Cannonau in Sardegna
Parlare di grenache in Italia significa inevitabilmente parlare di cannonau, vitigno simbolo della Sardegna che copre il 30% della superficie vitata della regione per un totale di circa 7600 ettari complessivi. Una varietà che viene coltivata su tutto il territorio regionale -anche se la maggiore concentrazione si trova nelle zone centrali dell’Isola, in particolare nell’area del Nuorese e dell’Ogliastra- e che inevitabilmente porta a espressioni molto diverse tra loro, in base non solo alla provenienza ma anche allo stile di vinificazione. In linea generale ne deriva un rosso potente ed elegante al tempo stesso, caldo, dai chiari rimandi mediterranei, tanto gastronomico quanto profondo e longevo.
Vini da assaggiare: il “Mamuthone”, Giuseppe Sedilesu (Mamoiada, Nu), il “Barrosu”, Giovanni Montisci (Mamoiada, Nu), il Cannonau di Pusole (Baunei, Nu), il “D53” di Cantina Dorgali (Dorgali, Nu), il “Dule”, Giuseppe Gabbas (Nuoro), lo “Josto Miglior”, Antichi Poderi (Jerzu, Og), il Cannonau di Antonella Corda (Serdiana, Ca), il “Tenores”, Dettori (Sennori, Ss), il liquoroso “Anghelu Ruju”, Sella & Mosca (Alghero, Ss).
Grenache in Liguria
La storia della grenache in Liguria non è cosa recente, pare infatti che già a partire dal XVIII secolo fosse presente grazie ad alcune famiglie che, commerciando con la Spagna, l’avevano importata nel savonese. La granaccia, come viene chiamata in zona, porta a vini di bella profondità giocati sull’intensità della frutta scura, succosi e saporiti.
Vini da assaggiare: Granaccia, Durin (Ortovero, Sv), Granaccia, Innocenzo Turco (Quiliano, Sv).
Grenache nel Veneto
Nel vicentino la locale grenache porta il nome di tai rosso, vitigno probabilmente arrivato nella zona dei Colli Berici in quanto dono alla locale curia, i cui emissari erano spesso di passaggio ad Avignone, in Francia.
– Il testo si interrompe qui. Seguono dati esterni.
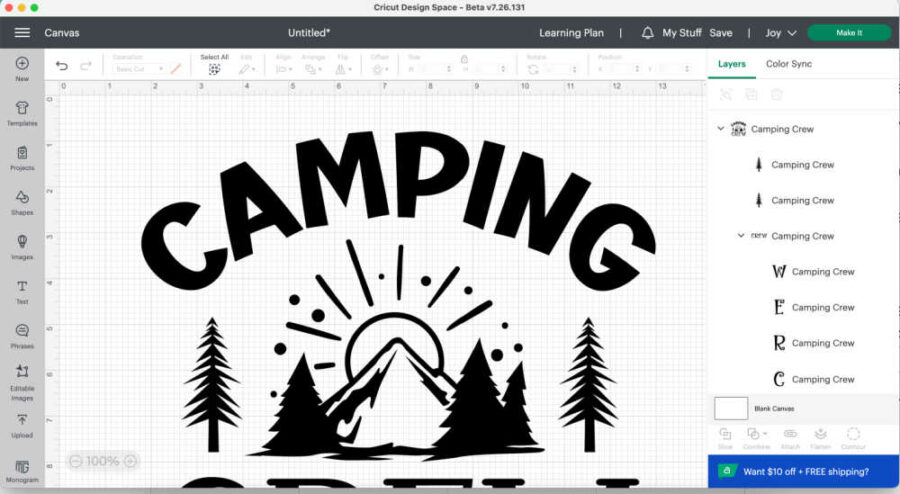
Task: Click the Blank Canvas color swatch
Action: click(731, 408)
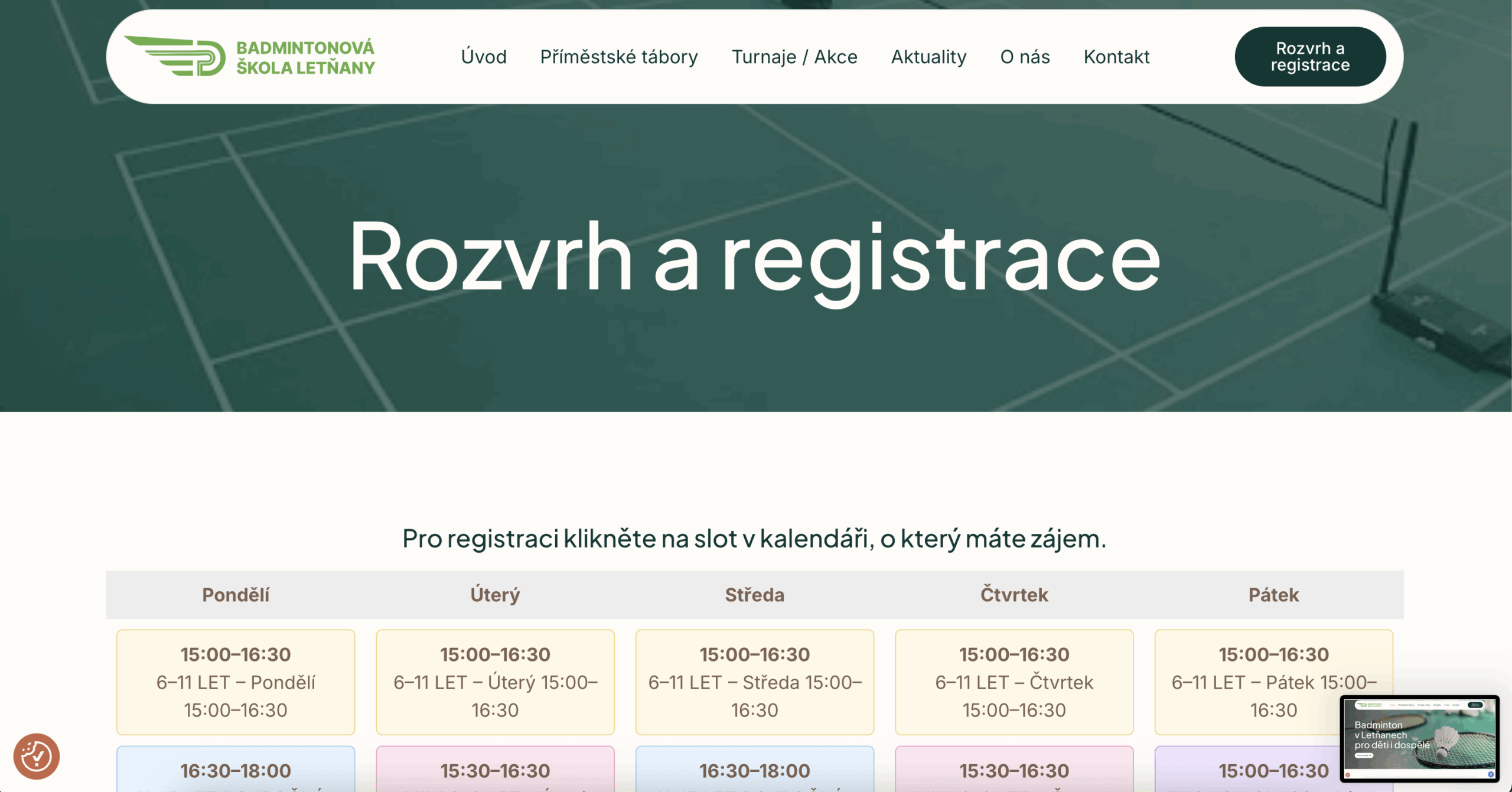Open the Kontakt page
1512x792 pixels.
pos(1116,57)
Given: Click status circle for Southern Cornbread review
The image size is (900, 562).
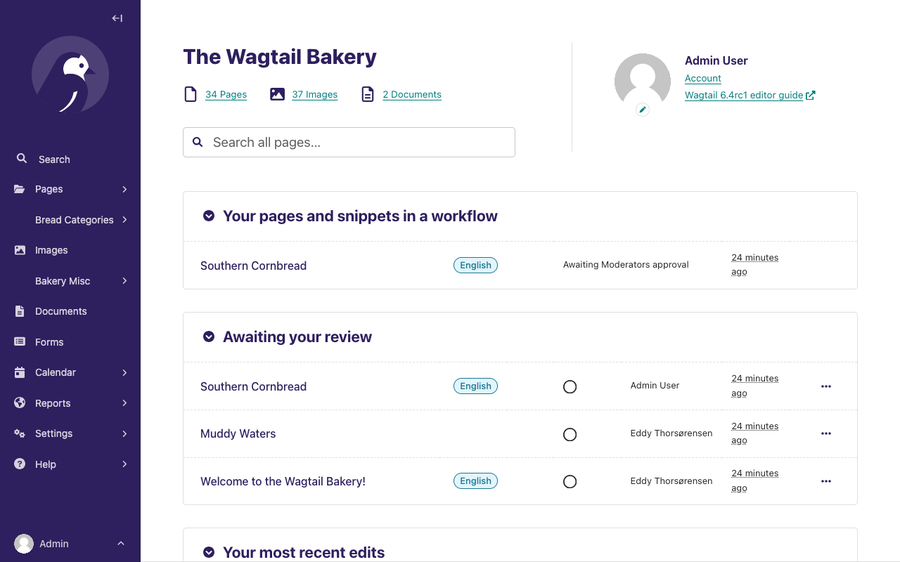Looking at the screenshot, I should coord(570,387).
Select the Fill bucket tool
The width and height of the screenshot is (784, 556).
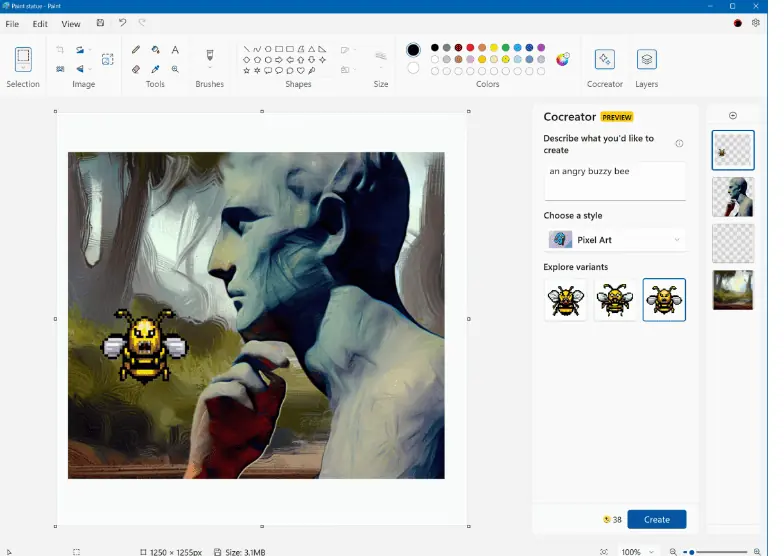(155, 50)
Varietà che nelle interpretazioni più interessanti porta a vini di particolare freschezza e fragranza, non di rado caratterizzati da una lieve mineralità, dinamici e gustosi (nonostante di recente si stia provando anche a valorizzarlo in versioni più strutturate).
Vini da assaggiare: Tai Rosso “Vigneto Riveselle”, Piovene Porto Godi (Toara di Villaga, Vi), Tai Rosso, Daniele Portinari (Alonte, Vi), Tai Rosso, Pegoraro (Barbarano Mossano, Vi).
Grenache in Toscana
Diffusa in particolare modo in Maremma, sembra che la grenache sia arrivata in Toscana durante la dominazione spagnola. L’alicante, come viene chiamata in regione, porta a vini pieni, morbidi, solari, di buona profondità.
Vini da assaggiare: “l’Alicante”, Ampeleia (Roccatederighi, Gr), il “Querciolaia”, Mantellassi (Magliano, Gr).
Grenache in Umbria
In Umbria la grenache prende il curioso nome di gamay perugino, ovviamente da non confondersi con quello ben più famoso della Borgogna. Qui, sulle sponde del Lago Trasimeno, ai confini con la Toscana, un pugno di aziende lo vinifica da anni in rosso e più recentemente anche in rosato. Ne deriva un vino tanto gentile quanto generoso, mai eccessivamente ricco, molto piacevole nella beva.
Vini da assaggiare: il “C’osa” di Madrevite (Castiglione del Lago, Pg), il Gamay “Etichetta Bianca” di Duca della Corgna (Castiglione del Lago, Pg) e il “Due Colli” di Conestabile della Staffa (Magione, Pg).
Grenache nelle Marche
Da un antico vigneto scoperto alcuni anni fa da Eleonora Rossi e Marco Casolanetti e da cui è stato prelevato il materiale per alcuni dei successivi impianti della zona si è sviluppato un piccolo fenomeno: il bordò, come viene chiamata la grenache nelle Marche, viene infatti oggi vinificato da poche aziende in quantità poco più che confidenziali, tutte vocate alla qualità. Vini sfaccettati, dinamici, profondi anche nella stoffa e raffinati nella tessitura, di particolare longevità. Vini splendidi (e dai prezzi altrettanto importanti).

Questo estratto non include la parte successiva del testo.